I think there is much promise in the future of using GWT much like GCC, in that various language frontends and backends could be written and leverage the same optimizations. Moving GWT's internal IR representation to something more abstract like SSA'ed three-address-code is probably in the cards.
Of course, the biggest beneficiaries would be languages like Scala, and other statically typed languages, but there's no a priori reason why GWT couldn't deal with dynamic or optionally typed languages, it's just that code lacking types of inferrable types would have to be treated much more conservatively by the optimizer.
@Ross: I'm sure everyone on the GWT team would love to discuss ways we can learn from each others' experiences.
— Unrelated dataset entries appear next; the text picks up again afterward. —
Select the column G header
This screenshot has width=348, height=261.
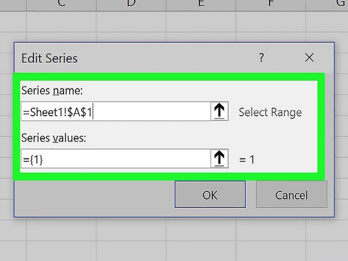click(x=338, y=4)

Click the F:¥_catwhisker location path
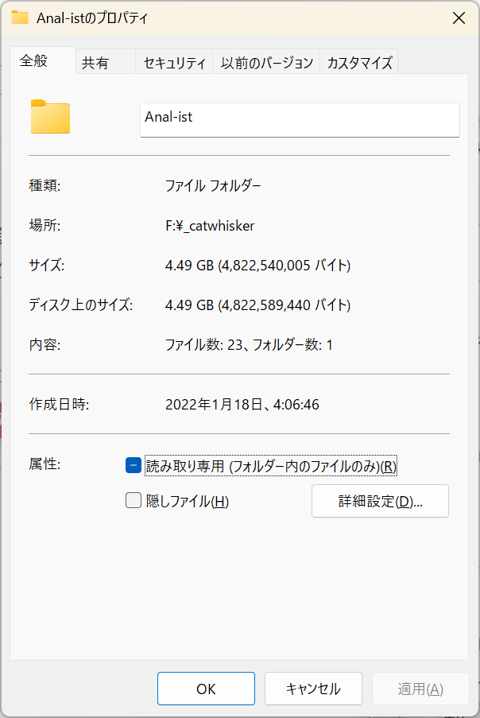(x=210, y=226)
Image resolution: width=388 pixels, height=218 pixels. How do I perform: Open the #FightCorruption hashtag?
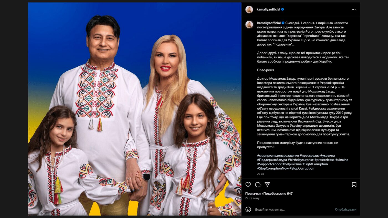(316, 164)
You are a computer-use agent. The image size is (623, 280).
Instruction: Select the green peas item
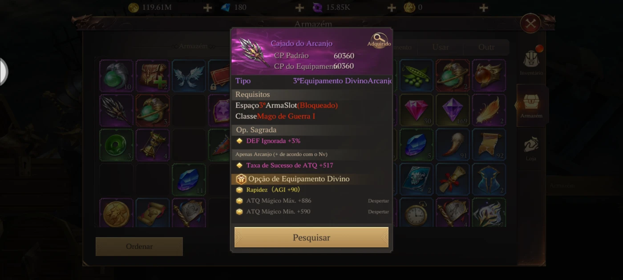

I'm not entirely certain how much Cappuccino could take advantage of our compiler infrastructure, because most of what it does depends upon strict static types (correct me if I'm wrong, but Objective-J is still dynamically typed throughout, right), but at the very least you might be able to take some useful lessons from it.
@Ray: It's pretty hard to avoid pushing on Lex to write a Scala frontend, because it would be so incredibly cool. I'm hoping that when things settle down a bit and we're not pushing quite so furiously on so many fronts, we can talk him into it :)
This is exactly why I think these projects to compile from python, ruby, or objective-C to javascript are kind of a waste of time - why not just program in javascript directly?
The only thing you gain, in theory, is that you don't have to learn javascript.
However even with GWT you end up learning Javascript anyway - it's inevitable when targetting a browser that you have to learn how it works.
@Dobes
Did you even read the article? Your comment might have been of some merit but for the fact that it seems to be written in total ignorance of the arguments presented.